Implementing flow technology
Patient flow functionality continues to evolve, moving away from manual processes associated with early flow systems, to modern technologies that automate processes using innovations such as clinical decision support and virtual care to support effective workflow and planning, but Flow technology is about more than efficiencies in the acute hospital. Miya Flow – Alcidion’s patient flow management solution – provides bespoke dashboards, also known as journey boards, that consolidate real-time pertinent information, so that different clinical specialties and departments can see at-a-glance all the patients in their care. This provides critical information to those running hospital operations on the current state of the hospital and how flow can be better managed. It also provides regions and Integrated Care Systems the ability to manage flow across a region, incorporating other settings like social care, ambulances and community.
Alcidion is working with community trusts to ensure effective patient and client flow across multiple and geographically dispersed community sites, to help to enhance rehabilitation processes and to move away from a situation where staff populate isolated systems and spreadsheets.
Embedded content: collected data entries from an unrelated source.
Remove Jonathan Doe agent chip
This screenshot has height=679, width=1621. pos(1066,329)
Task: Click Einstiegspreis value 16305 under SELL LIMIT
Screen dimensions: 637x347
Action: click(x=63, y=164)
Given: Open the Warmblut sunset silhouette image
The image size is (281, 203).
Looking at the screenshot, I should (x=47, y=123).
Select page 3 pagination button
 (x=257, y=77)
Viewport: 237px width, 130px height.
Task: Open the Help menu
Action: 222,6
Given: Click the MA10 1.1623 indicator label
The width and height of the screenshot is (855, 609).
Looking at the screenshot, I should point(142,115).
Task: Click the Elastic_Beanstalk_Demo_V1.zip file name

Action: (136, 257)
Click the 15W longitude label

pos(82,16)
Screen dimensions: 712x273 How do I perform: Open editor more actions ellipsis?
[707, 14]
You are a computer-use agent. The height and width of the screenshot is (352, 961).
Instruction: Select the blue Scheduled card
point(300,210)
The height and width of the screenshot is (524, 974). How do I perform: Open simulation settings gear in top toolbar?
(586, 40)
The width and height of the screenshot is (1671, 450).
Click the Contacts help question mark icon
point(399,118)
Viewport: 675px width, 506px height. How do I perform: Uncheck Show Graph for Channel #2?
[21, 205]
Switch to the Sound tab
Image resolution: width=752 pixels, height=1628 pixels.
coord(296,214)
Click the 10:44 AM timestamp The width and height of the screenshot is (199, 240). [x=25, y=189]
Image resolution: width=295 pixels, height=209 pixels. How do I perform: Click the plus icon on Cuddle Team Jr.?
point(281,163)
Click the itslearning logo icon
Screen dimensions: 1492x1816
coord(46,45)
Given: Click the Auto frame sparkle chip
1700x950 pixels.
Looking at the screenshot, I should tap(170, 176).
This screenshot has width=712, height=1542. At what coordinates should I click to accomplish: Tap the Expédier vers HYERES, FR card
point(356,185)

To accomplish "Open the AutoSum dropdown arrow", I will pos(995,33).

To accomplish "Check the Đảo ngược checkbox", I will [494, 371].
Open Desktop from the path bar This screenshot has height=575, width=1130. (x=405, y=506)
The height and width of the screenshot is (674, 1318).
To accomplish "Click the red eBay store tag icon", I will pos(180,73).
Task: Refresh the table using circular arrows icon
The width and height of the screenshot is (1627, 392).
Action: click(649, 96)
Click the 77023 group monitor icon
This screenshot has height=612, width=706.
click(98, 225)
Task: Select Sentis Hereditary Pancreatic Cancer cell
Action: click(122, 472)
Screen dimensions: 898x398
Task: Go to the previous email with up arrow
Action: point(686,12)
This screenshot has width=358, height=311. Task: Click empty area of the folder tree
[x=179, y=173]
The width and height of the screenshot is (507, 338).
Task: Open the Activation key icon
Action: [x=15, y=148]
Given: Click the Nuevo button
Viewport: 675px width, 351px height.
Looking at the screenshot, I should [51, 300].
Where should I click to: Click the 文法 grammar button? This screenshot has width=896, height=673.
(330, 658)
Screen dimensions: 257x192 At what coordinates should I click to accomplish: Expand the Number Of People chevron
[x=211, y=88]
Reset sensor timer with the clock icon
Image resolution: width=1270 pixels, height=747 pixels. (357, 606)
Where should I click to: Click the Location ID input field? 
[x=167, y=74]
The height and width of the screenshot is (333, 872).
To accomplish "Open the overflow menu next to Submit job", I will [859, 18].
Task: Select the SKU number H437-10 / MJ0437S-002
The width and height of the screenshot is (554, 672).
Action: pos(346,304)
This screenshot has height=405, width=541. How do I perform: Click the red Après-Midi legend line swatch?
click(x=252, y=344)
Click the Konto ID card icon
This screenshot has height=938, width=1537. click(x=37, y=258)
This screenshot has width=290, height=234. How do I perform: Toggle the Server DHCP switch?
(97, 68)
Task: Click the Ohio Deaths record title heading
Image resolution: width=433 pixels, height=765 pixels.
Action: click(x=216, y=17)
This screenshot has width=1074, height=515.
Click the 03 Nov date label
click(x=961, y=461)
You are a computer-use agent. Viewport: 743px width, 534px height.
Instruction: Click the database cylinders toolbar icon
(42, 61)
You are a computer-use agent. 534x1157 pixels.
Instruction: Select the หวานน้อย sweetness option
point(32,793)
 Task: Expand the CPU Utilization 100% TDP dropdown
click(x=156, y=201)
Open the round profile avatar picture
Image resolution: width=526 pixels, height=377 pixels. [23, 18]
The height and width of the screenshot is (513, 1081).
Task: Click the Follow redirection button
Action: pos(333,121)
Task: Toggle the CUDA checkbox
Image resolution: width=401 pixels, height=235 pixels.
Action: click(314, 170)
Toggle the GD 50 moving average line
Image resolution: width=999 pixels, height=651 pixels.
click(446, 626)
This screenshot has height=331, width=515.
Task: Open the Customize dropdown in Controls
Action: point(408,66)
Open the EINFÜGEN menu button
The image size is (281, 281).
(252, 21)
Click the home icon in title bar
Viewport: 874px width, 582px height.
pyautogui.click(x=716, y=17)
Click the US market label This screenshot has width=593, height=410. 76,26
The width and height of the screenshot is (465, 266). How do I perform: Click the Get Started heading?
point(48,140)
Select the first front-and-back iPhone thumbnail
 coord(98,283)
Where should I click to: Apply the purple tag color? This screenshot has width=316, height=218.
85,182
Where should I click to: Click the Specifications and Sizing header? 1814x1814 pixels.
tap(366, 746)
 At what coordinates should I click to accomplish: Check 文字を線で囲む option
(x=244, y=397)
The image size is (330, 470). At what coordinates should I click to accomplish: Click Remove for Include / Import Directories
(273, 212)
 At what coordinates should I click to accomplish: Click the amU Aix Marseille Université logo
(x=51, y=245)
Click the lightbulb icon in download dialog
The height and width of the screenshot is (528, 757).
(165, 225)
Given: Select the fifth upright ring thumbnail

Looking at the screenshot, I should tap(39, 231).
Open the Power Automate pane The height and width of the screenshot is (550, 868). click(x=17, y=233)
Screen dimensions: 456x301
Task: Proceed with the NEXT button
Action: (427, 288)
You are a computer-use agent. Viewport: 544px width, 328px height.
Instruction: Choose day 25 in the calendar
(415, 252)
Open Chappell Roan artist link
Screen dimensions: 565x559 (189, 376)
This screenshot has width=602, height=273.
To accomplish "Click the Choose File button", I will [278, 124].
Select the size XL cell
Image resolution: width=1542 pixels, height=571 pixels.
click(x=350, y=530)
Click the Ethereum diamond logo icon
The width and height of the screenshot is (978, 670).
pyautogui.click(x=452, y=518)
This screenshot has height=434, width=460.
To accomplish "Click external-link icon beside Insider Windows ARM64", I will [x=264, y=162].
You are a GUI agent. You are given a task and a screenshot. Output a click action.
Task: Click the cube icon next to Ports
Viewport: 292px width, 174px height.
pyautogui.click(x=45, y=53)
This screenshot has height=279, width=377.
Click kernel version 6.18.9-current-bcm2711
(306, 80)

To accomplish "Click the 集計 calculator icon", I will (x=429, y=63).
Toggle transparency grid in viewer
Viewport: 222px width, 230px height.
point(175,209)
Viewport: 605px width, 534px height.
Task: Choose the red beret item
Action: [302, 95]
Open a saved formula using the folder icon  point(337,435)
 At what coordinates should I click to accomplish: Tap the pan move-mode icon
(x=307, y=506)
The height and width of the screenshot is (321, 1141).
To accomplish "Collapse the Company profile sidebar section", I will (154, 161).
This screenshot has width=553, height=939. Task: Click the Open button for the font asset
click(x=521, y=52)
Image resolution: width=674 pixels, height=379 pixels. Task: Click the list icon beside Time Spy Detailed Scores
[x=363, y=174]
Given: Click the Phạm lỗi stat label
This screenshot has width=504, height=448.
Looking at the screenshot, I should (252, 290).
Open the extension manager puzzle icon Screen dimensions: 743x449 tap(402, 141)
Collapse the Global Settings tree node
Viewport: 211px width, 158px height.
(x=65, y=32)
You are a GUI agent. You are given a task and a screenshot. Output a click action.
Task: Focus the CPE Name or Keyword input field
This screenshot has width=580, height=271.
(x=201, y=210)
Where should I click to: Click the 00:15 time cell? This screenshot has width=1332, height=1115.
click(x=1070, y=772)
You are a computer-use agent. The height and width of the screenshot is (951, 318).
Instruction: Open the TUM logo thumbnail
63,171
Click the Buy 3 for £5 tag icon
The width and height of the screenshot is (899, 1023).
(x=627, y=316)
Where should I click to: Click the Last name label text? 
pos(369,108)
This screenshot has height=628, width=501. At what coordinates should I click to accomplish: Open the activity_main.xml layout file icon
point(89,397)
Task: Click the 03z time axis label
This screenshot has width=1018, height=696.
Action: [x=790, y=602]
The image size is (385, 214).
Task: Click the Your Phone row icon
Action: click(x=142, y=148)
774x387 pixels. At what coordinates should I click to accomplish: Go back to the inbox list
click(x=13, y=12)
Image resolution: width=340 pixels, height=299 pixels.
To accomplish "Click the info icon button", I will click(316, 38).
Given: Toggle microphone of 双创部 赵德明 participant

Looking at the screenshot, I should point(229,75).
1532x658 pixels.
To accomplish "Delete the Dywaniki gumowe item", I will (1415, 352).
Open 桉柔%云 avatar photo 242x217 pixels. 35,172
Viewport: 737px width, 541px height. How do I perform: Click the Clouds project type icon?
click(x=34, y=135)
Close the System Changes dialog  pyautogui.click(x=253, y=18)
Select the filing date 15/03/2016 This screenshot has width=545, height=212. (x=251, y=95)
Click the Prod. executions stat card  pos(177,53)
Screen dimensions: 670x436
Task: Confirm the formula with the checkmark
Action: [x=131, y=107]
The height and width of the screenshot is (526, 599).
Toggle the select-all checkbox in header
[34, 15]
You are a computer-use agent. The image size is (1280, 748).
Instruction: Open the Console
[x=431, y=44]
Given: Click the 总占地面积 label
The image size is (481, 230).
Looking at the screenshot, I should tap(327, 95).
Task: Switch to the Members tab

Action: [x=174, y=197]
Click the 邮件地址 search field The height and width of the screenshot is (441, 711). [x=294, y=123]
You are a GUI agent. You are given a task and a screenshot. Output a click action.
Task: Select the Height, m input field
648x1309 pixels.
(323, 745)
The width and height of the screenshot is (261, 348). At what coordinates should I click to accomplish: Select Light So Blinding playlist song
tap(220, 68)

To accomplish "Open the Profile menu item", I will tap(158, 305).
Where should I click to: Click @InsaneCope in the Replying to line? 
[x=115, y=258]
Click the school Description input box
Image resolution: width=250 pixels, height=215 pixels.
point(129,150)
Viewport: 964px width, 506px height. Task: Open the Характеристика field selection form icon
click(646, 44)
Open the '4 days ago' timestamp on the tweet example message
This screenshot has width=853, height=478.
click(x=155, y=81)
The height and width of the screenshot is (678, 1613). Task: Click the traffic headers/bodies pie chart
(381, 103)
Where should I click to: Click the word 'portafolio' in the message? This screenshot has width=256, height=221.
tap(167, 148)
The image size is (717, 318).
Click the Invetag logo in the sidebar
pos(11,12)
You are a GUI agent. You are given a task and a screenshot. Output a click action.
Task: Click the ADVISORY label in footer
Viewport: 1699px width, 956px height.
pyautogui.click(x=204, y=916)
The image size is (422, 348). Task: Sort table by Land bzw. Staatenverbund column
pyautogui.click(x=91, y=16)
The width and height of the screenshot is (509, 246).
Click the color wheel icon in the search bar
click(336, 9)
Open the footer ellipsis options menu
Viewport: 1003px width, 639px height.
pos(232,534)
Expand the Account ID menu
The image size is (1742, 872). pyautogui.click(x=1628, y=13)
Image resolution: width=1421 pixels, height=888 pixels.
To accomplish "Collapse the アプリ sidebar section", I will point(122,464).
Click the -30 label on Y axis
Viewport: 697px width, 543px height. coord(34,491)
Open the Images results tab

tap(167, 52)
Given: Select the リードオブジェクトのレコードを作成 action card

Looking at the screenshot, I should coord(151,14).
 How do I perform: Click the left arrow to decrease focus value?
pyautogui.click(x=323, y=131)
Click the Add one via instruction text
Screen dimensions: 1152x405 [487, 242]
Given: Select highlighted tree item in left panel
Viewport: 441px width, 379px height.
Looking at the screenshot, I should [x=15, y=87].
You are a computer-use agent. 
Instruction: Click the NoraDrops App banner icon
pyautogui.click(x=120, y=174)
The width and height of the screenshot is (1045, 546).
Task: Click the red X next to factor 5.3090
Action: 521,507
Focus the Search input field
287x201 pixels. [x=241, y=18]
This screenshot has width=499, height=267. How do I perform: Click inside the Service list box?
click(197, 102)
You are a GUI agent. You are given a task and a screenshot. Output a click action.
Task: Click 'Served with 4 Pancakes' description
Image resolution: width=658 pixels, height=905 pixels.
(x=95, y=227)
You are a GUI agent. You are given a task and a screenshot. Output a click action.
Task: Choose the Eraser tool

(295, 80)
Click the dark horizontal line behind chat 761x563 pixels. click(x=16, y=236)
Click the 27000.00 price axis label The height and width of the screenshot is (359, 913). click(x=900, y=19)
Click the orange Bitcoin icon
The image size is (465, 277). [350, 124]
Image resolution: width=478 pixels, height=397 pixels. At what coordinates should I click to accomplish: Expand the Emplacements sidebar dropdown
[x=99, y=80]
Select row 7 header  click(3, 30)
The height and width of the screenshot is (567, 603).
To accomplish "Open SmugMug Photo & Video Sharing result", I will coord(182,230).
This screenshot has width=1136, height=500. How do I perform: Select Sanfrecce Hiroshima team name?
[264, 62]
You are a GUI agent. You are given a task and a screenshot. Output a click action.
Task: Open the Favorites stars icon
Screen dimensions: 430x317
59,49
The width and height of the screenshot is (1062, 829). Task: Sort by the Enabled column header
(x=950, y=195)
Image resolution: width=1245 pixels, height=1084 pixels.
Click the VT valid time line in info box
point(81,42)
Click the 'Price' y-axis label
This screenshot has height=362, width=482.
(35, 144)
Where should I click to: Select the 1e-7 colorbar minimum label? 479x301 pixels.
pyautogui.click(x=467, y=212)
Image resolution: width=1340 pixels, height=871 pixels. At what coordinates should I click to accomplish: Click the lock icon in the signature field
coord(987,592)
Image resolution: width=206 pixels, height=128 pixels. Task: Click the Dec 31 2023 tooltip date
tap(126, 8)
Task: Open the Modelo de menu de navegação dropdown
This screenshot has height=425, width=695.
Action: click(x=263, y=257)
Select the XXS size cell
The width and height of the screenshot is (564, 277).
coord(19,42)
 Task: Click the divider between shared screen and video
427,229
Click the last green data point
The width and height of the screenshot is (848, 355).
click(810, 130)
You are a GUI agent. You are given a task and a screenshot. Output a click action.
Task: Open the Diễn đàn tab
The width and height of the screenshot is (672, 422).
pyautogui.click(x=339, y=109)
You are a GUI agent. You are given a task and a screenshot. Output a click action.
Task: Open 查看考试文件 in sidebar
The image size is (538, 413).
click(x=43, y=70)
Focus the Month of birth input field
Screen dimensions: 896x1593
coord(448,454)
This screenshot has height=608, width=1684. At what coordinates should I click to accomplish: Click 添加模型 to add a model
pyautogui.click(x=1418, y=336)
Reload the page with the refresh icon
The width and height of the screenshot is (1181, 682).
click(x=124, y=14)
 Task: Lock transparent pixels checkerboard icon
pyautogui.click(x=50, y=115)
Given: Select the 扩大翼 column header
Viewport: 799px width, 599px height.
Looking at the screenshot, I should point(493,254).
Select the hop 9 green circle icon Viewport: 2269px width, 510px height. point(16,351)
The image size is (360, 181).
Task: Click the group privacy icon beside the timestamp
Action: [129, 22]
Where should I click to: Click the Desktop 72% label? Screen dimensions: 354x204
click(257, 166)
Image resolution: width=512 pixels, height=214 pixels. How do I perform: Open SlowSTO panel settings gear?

Command and control functionality within Miya Flow provides a tool for integrated care systems to plan resources, flow and discharge processes across their footprint.
Flow technology is also becoming increasingly integral to digital strategy – integrating and even providing an orchestration layer for e-noting, electronic e-observations, electronic patient records and an array of other systems. In some instances, hospitals that work with Alcidion are exploring flow as the first stepping stone of wider digital transformation programmes, and have been looking to Miya Flow as the system that clinical teams use to context launch into other applications, avoiding the need to continually log-in and out of dozens of systems. This is helping to add clinical value to the flow process, as it means that clinical teams can fulfil their flow responsibilities, make informed decisions more easily and save valuable time.
Benefits of efficient flow processes
Patient Flow technology aids healthcare professionals in freeing up time and resources for more meaningful tasks. One of our NHS customers recently observed that bed managers were previously spending more than 80 out of every 168 hour week phoning wards to find availability and to update patient status. And for each those calls, nurses on the ward spent time answering. That time is now being saved and reinvested into clinical care. Hospitals are also automating the capture of sit-rep data required on a daily basis nationally, freeing up senior clinicians who would otherwise capture that information. As the NHS looks to tackle the national backlog, capabilities like this can provide an important tool to help get patients treatment sooner, to optimise regional capacity, and to potentially deliver more accessible and equitable care in a location that could be more appropriate for that patient.
Technology has the potential to be transformative when it comes to patient flow. But making flow technology really successful rests on technology providers being responsive to the priorities of the organisations deploying it, and to the needs of users. Alcidion is committed to that collaborative approach.